S’intéressant tout d’abord aux attitudes des enseignant·es à l’égard du calcul sur les doigts, deux études menées par questionnaire montrent que cette pratique est généralement perçue comme une stratégie utile principalement aux enfants rencontrant des difficultés en mathématiques. Or, cette perception contraste avec les résultats d’une étude longitudinale menée auprès d’enfants âgés de 4 ½ à 5 ½ ans montrant que ce sont au contraire les enfants qui présentent les meilleures compétences cognitives et les meilleures performances en mathématiques qui utilisent leurs doigts. Ce constat soulève alors plusieurs questions sur le rôle du calcul sur les doigts dans le développement des compétences mathématiques, notamment sur la possibilité que cette stratégie elle-même favorise la compréhension des nombres et le développement des capacités de calcul. Il s’agit également de déterminer si un usage des doigts, bénéfique au début du développement, peut ensuite conduire à une difficulté à s’en détacher. Grâce à plusieurs études longitudinales et interventionnelles, les travaux de Marie Krenger apportent des premiers éléments de réponse empiriques à ces différentes questions.
À l’âge de 4 ½ – 5 ans, bien que les enfants qui utilisent leurs doigts aient une meilleure connaissance des nombres, ils ne développent pas ces connaissances plus rapidement que ceux qui n’y ont pas recours. Le calcul sur les doigts ne semble donc pas favoriser directement l’acquisition du concept du nombre. En revanche, les études d’intervention montrent qu’un entraînement explicite au calcul sur les doigts améliore les performances en addition chez les enfants de 4 à 6 ans. Ces résultats suggèrent que cette stratégie peut soutenir l’apprentissage du calcul.
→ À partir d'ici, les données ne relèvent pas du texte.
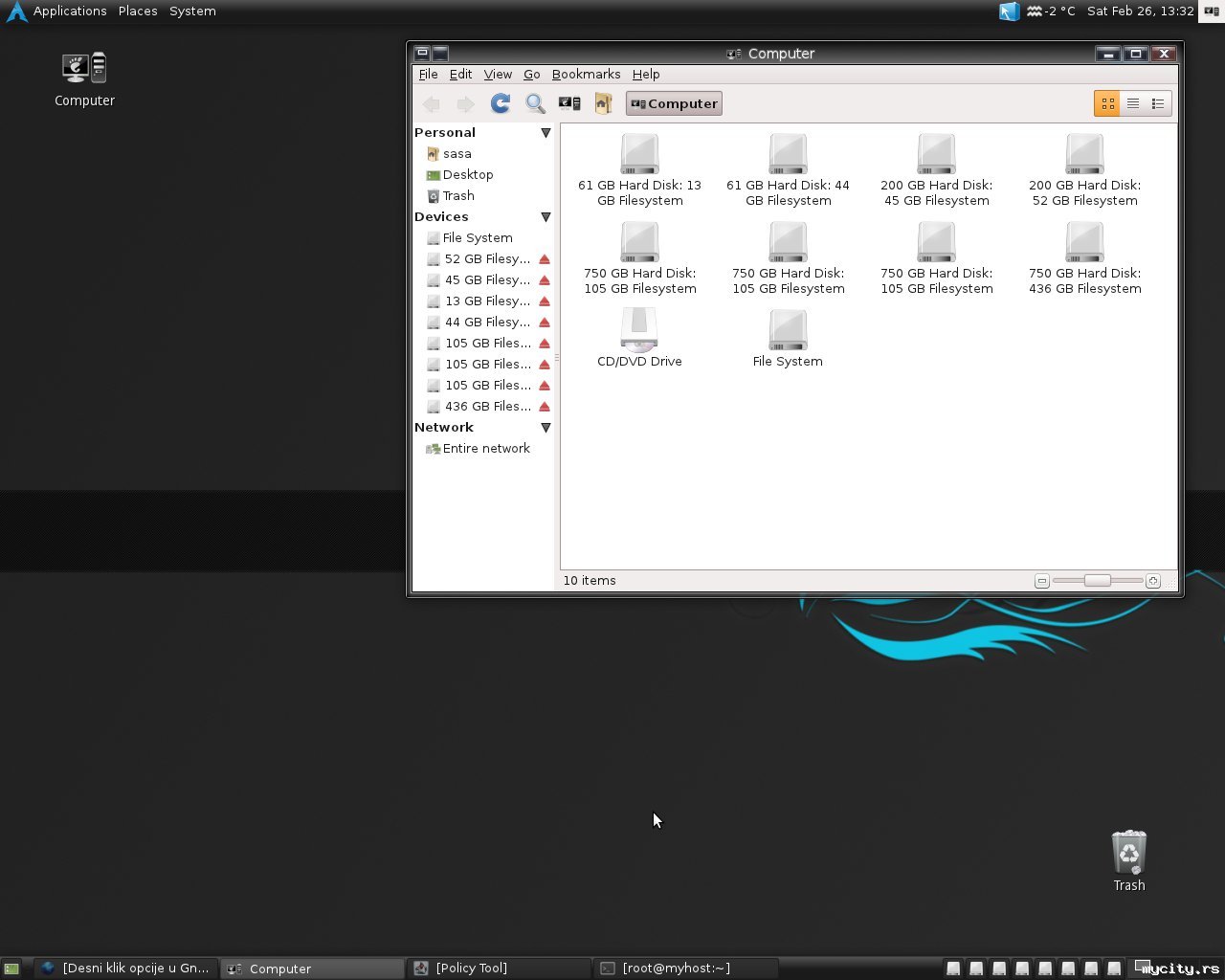
Task: Open the Bookmarks menu
Action: (x=586, y=74)
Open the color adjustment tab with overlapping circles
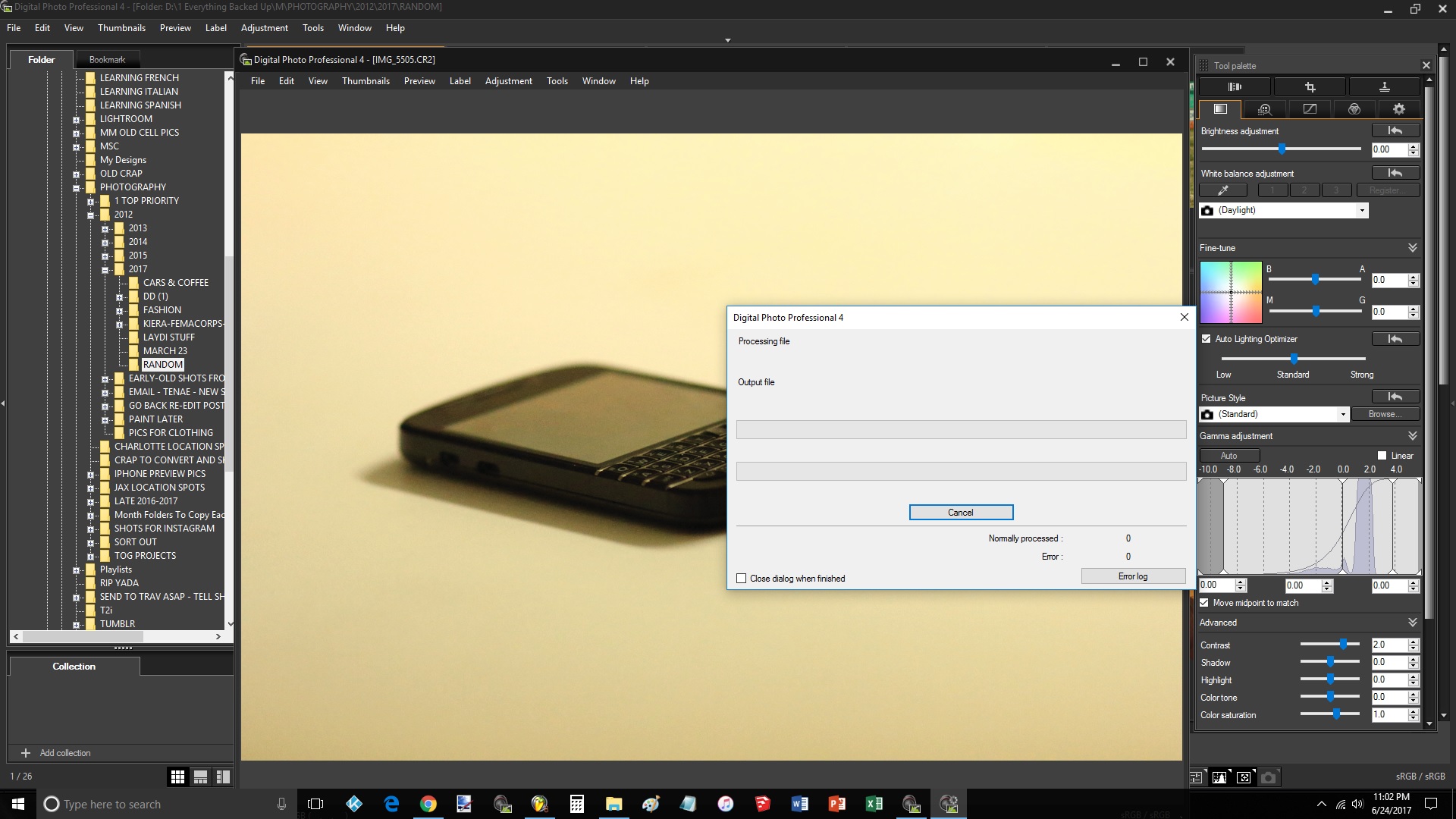 (x=1354, y=109)

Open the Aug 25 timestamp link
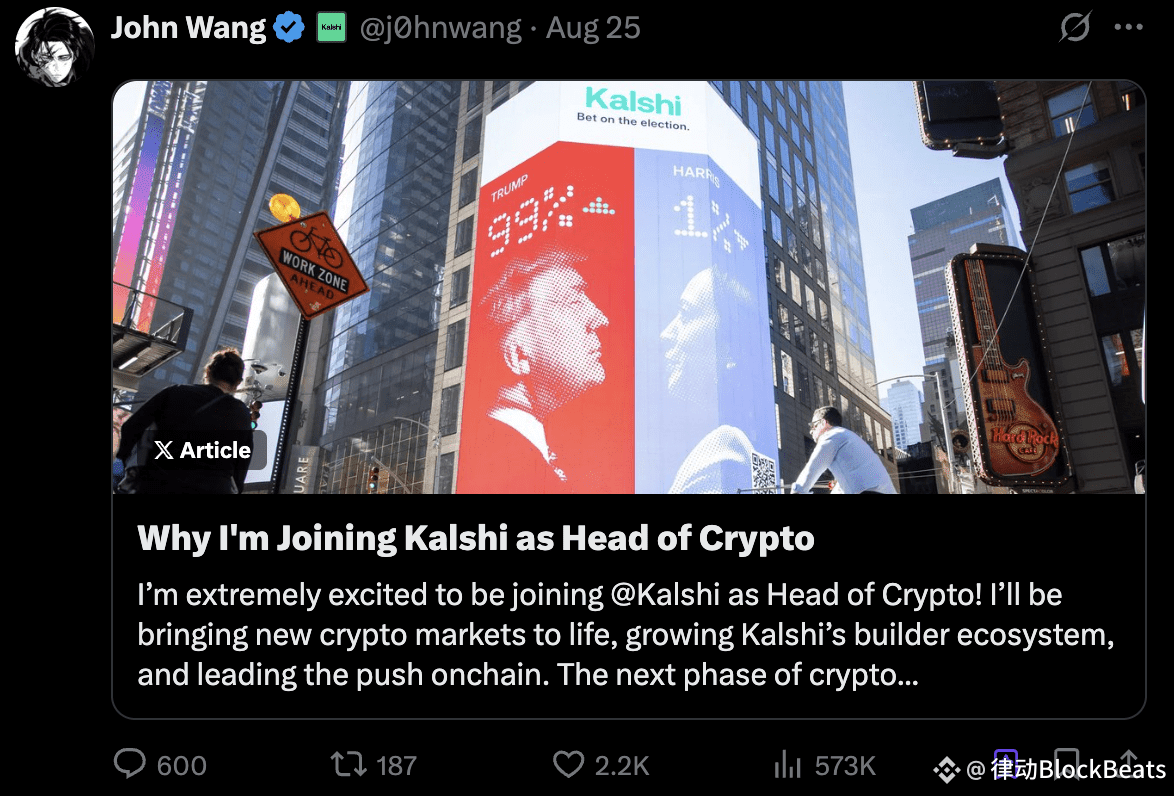pyautogui.click(x=593, y=28)
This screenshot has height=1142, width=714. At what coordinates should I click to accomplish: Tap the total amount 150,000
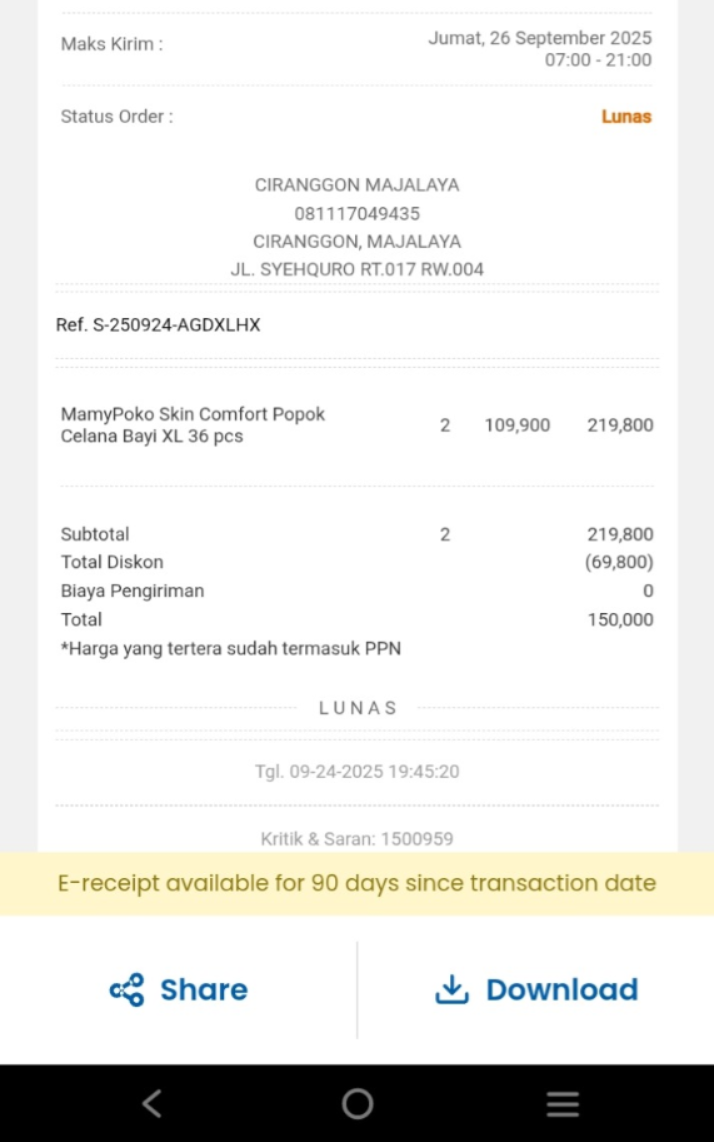tap(620, 620)
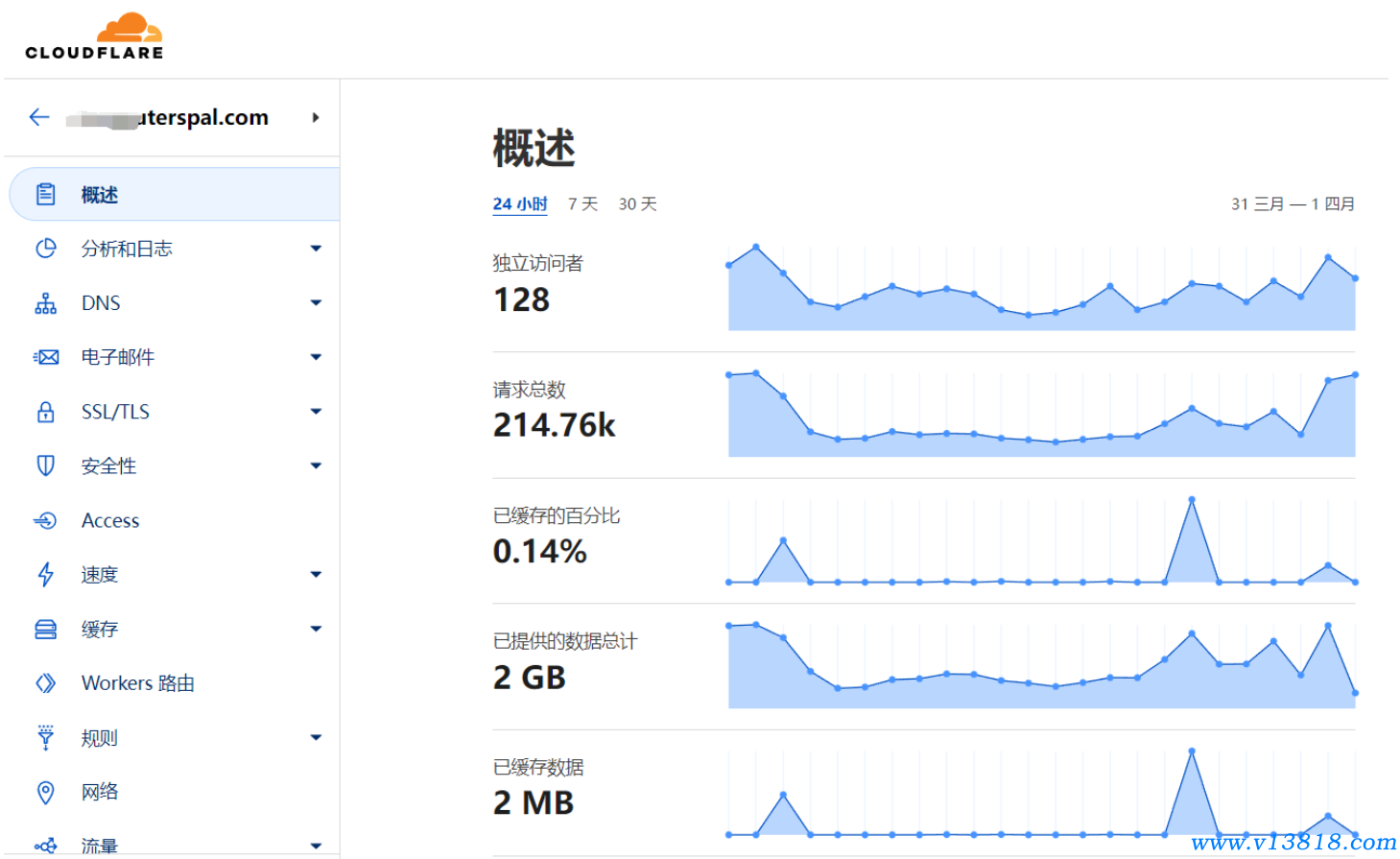Click the Cloudflare logo

click(94, 37)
À 7 ans, les enfants qui utilisent encore leurs doigts obtiennent de moins bons résultats que ceux qui sont déjà passés aux stratégies mentales, mais ils restent plus performants que ceux qui n’ont jamais utilisé leurs doigts. De plus, ceux qui ont commencé à les utiliser tôt dans le développement passent plus facilement aux stratégies mentales. De ce fait, ces études montrent que les enfants ne restent pas bloqués dans leur utilisation des doigts. Au contraire, en décrivant l’évolution des différentes stratégies de calcul sur les doigts, les travaux de Marie Krenger mettent également en lumière un mécanisme possible par lequel les doigts pourraient accompagner le passage d’une compréhension concrète à une appréhension plus abstraite de l’addition. Dans son ensemble, la thèse soutient ainsi que le calcul sur les doigts constitue une stratégie bénéfique pour les jeunes enfants et qu’il peut soutenir l’apprentissage du calcul.